All existing format functions simply format already captured static data
from the driver hw structure. Future changes will introduce format
functions for reporting the versions of flash sections stored but not
yet applied. This type of version data is not stored as a member of the
hw structure. This is because (a) it might not yet exist in the case
there is no pending flash update, and (b) even if it does, it might
change such as if an update is canceled or replaced by a new update
before finalizing.
We could simply have each format function gather its own data upon being
called. However, in some cases the raw binary version data is
a combination of multiple different reported fields. Additionally, the
current interface doesn't have a way for the function to indicate that
the version doesn't exist.
Refactor this function interface to take a new ice_info_ctx structure
instead of the buffer pointer and length. This context structure allows
for future extensions to pre-gather version data that is stored within
the context struct instead of the hw struct.
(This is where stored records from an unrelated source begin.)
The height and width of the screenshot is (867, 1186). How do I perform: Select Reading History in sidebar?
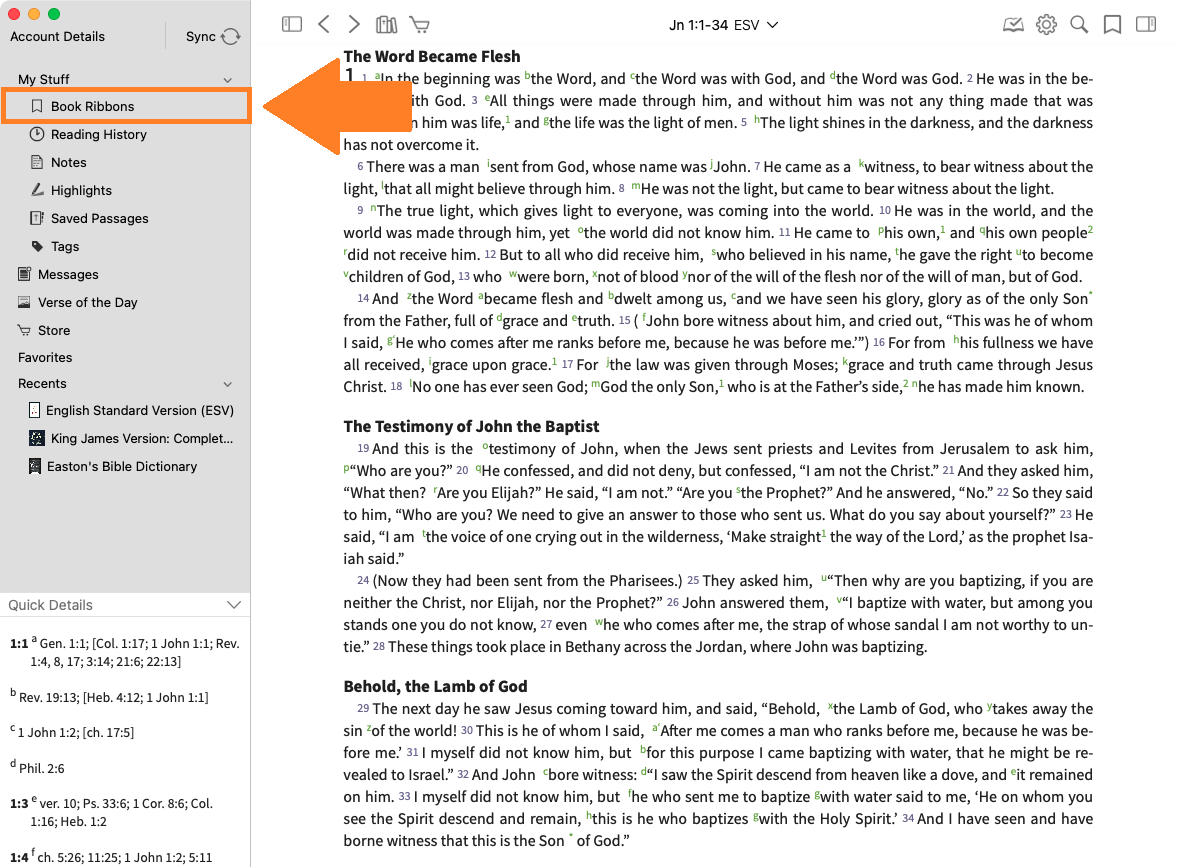(98, 134)
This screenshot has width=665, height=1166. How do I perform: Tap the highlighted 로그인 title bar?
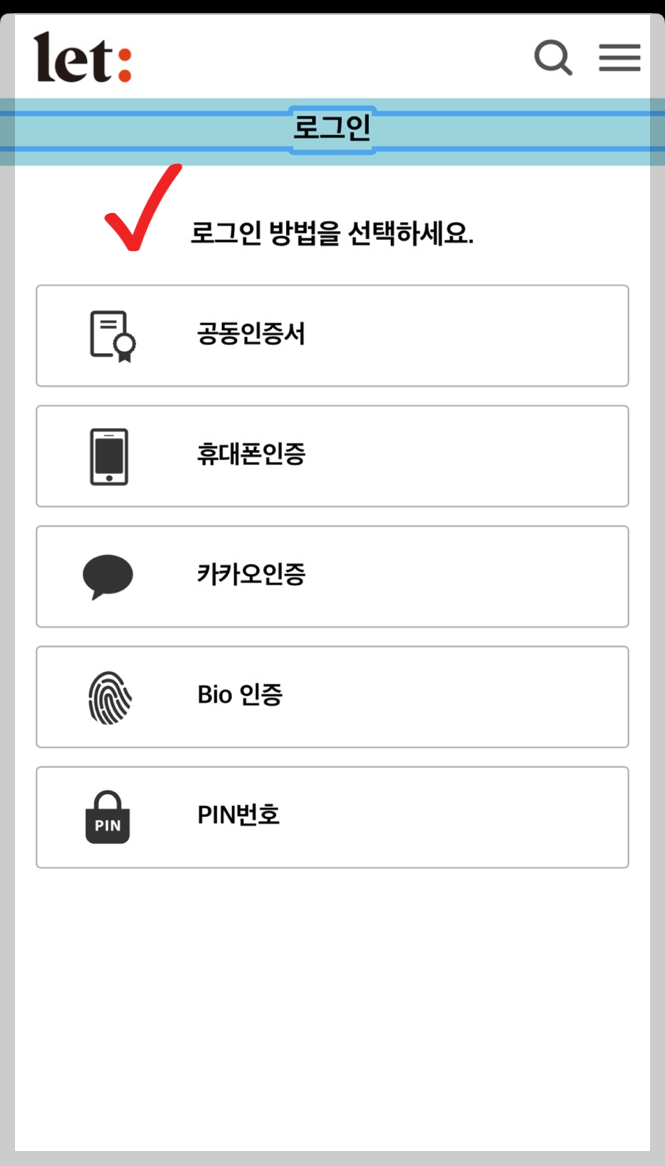332,126
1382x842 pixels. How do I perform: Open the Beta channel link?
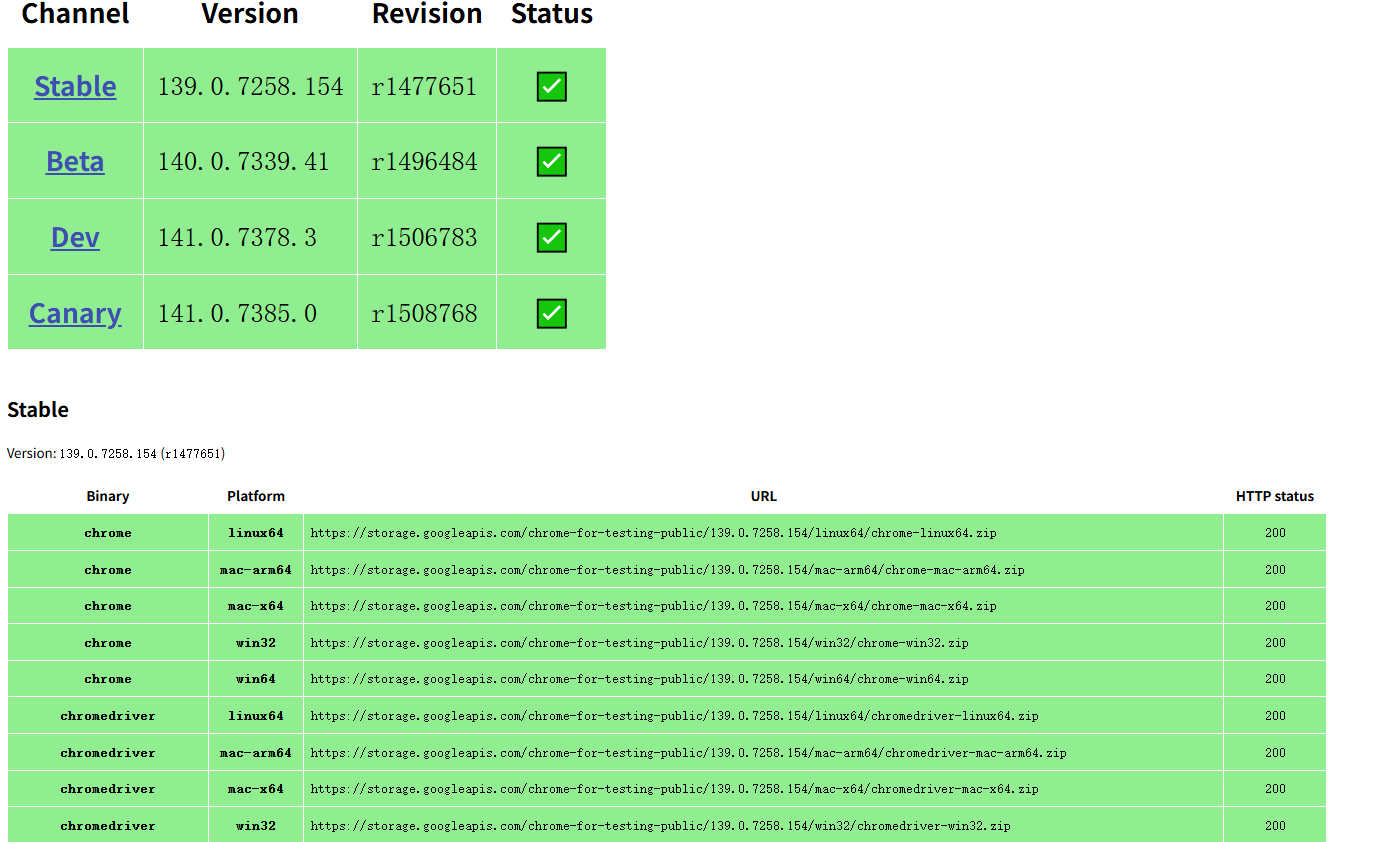pos(75,161)
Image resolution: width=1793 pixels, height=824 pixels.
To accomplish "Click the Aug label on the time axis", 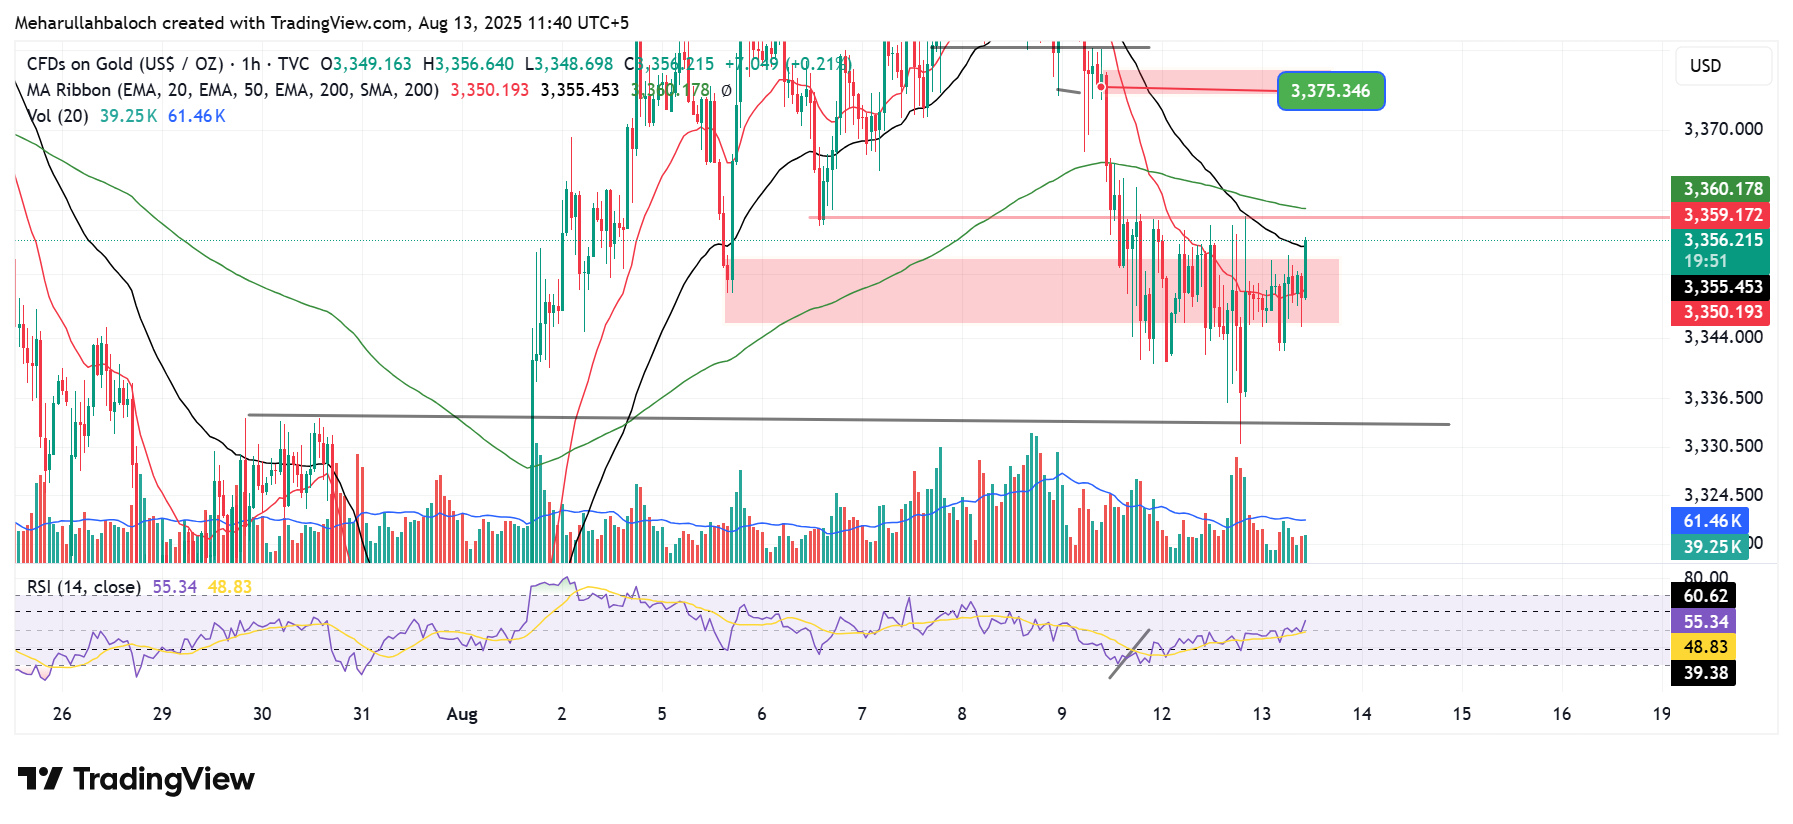I will pyautogui.click(x=461, y=714).
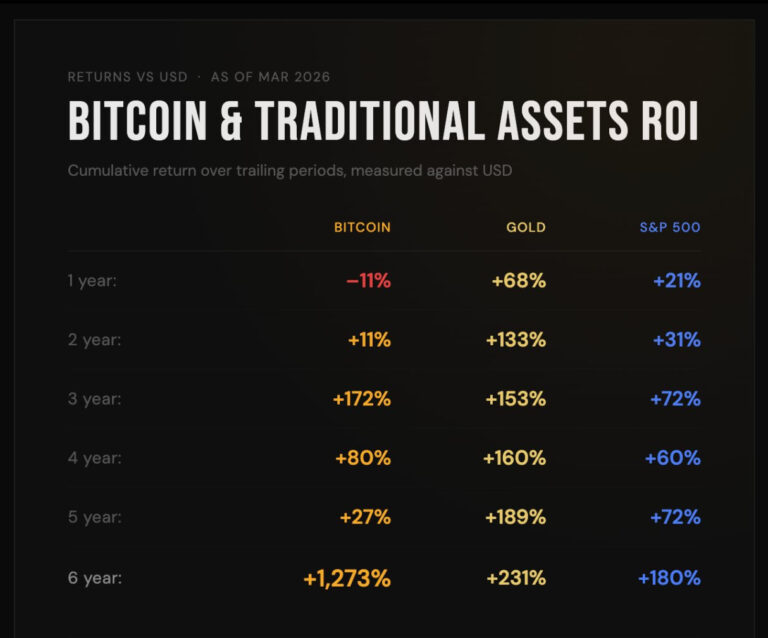Image resolution: width=768 pixels, height=638 pixels.
Task: Click the "6 year:" row label
Action: (x=94, y=577)
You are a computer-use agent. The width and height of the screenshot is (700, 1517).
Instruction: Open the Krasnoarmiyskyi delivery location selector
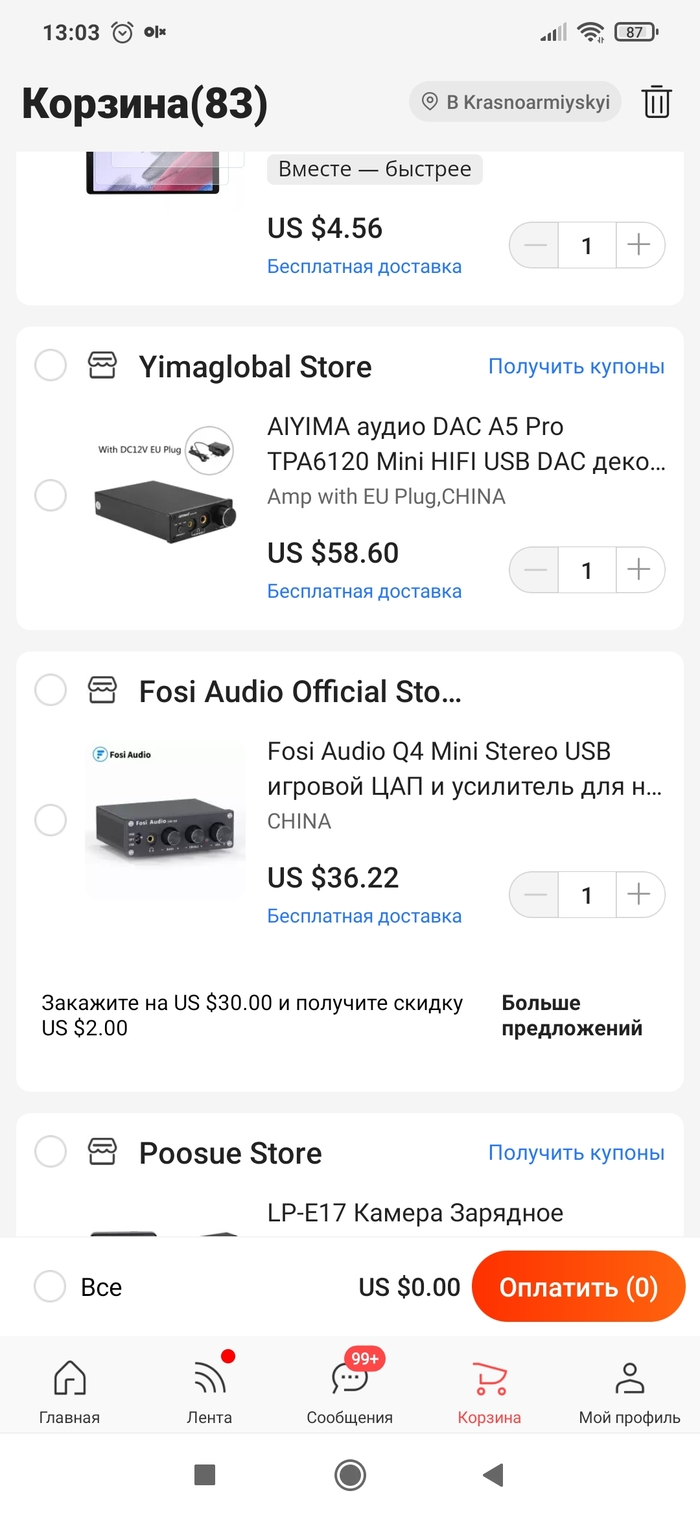coord(515,102)
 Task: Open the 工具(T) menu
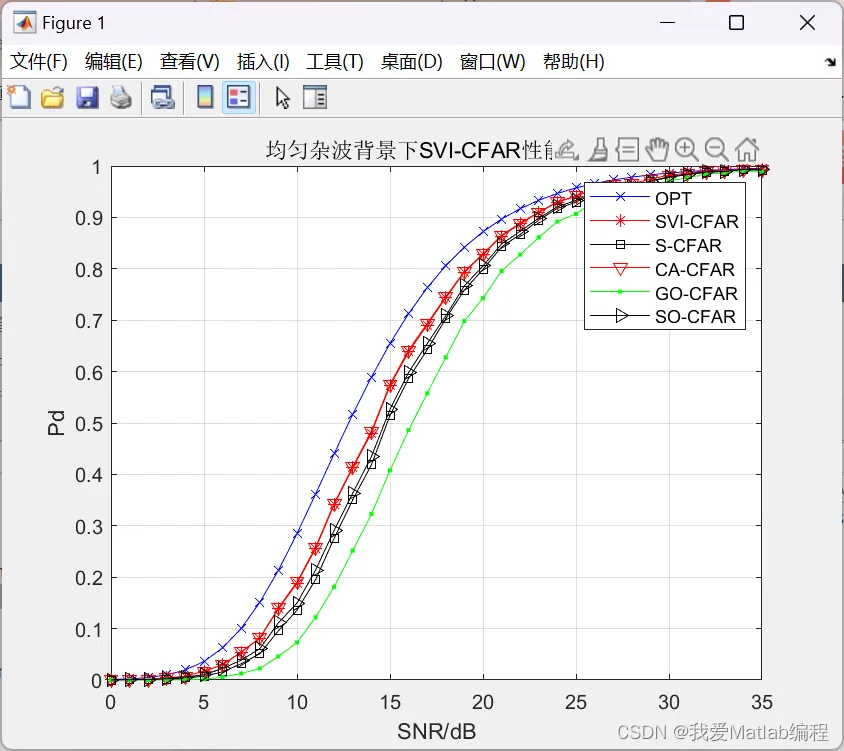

Allocate this context structure initially at the start of
ice_devlink_info_get. We use dynamic allocation instead of a local stack
variable in order to avoid using too much kernel stack once we extend it
with additional data structures.
Modify the main loop that drives the info reporting so that the version
buffer string is always cleared between each format. Explicitly check
that the format function actually filled in a version string of non-zero
length. If the string is not provided, simply skip this version without
reporting an error. This allows for introducing format functions of
versions which may or may not be present, such as the version of
a pending update that has not yet been activated.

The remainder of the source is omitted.